The two essential features of capitalism are:
  1. The dominance of commodity relations
  2. The social, political and legal privilege held by the owners of capital

Commodity relations are a specific kind of economic relations, a particular way that people socially relate to each other regarding the use of purposeful human activity to create the "stuff" that we need for material survival and enjoyment.

Under commodity relations, each individual typically produces one or two commodities, such as hats, shoes, coats, wheat, rice, houses, computer programs, movies, and so forth. Individuals then exchange those commodities with other individuals. Furthermore, this exchange is "hostile", in that both individuals in any exchange are trying to get the "best" deal at the expense of each other (thus distinguishing commodity relations from the exchange of gifts).

Commodity relations existed before the capitalist era: people have exchanged the products of their labor since time immemorial, but under capitalism commodity relations are the dominant form of economic relations. People exchanged things under feudalism, but most labor was directed towards individual self-sufficiency (each individual directly consumed most of the products of his or her own labor, without exchange) and the dominant form of social economic activity was paying tribute to the feudal aristocracy and nobility, without a direct and immediate exchange of compensating commodities.

Similarly, although commodity relations dominate under capitalism, not all economic relations are commodity relations.

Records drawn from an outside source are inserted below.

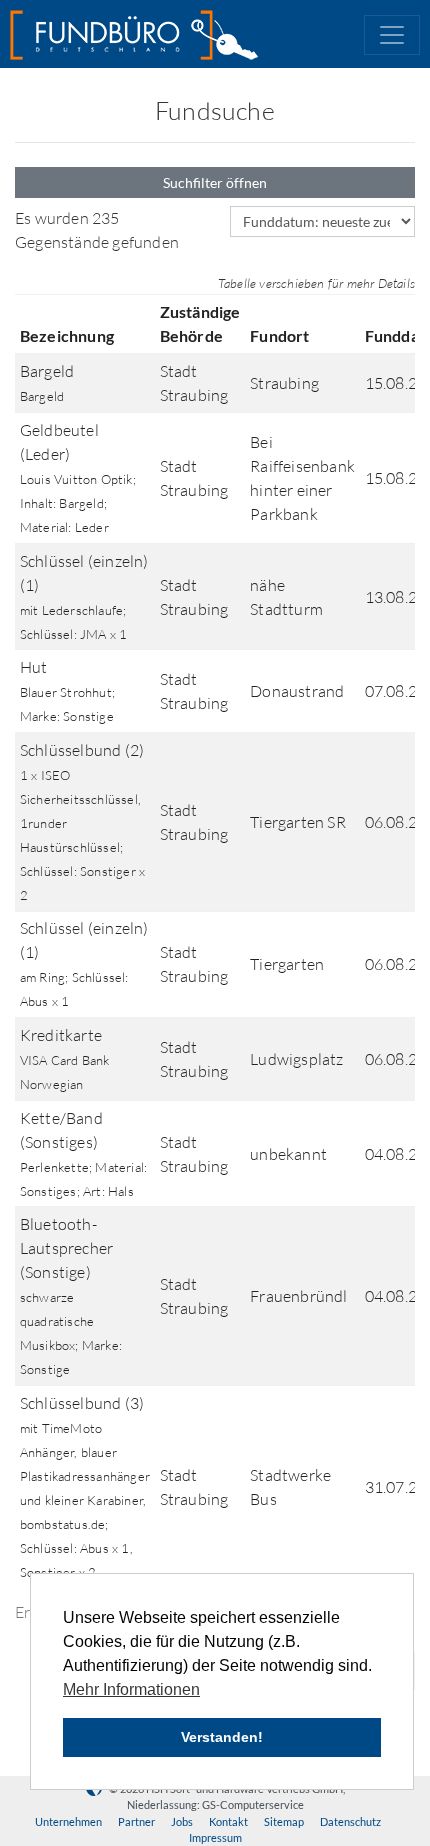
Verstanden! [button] (222, 1737)
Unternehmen (68, 1821)
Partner (136, 1821)
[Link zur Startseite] (134, 35)
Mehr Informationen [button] (131, 1689)
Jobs (182, 1821)
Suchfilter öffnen (215, 182)
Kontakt (228, 1821)
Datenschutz (350, 1821)
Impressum (215, 1837)
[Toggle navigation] (392, 35)
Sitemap (284, 1821)
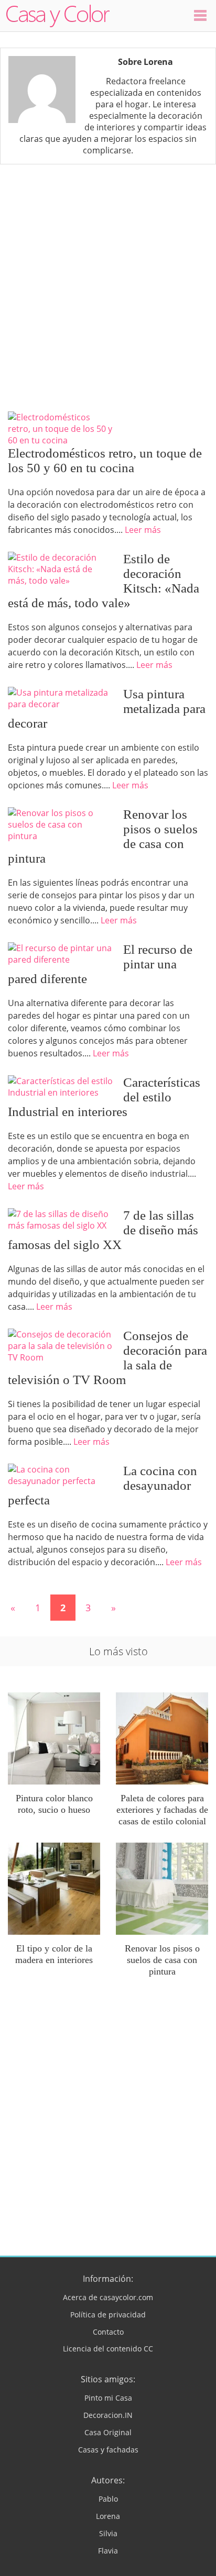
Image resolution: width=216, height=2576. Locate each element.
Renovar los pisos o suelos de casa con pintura (162, 1960)
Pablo (108, 2499)
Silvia (108, 2533)
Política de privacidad (108, 2314)
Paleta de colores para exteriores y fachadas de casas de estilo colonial (162, 1809)
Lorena (108, 2516)
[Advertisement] (108, 288)
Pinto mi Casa (108, 2398)
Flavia (108, 2551)
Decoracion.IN (108, 2415)
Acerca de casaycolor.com (108, 2297)
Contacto (108, 2332)
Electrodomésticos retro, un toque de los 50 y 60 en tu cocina (105, 460)
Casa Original (108, 2432)
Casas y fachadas (108, 2450)
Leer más (143, 530)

If you do your own housework, that's labor (human activity that's not inherently desirable, but is purposefully and effectively employed towards a desirable end) but you don't exchange the product of your labor with others. (Of course, hiring someone to clean your house is a commodity relation.) Likewise, taxes are not a commodity relation; the benefits of taxation are indirect and deferred, not direct and immediate.

But still, under capitalism, most people spend the majority of their working day producing a single good or service, which they exchange for money, which they exchange for all the various commodities they need for survival and the enjoyment of life. In order to understand capitalism, we have to understand commodity relations in some detail.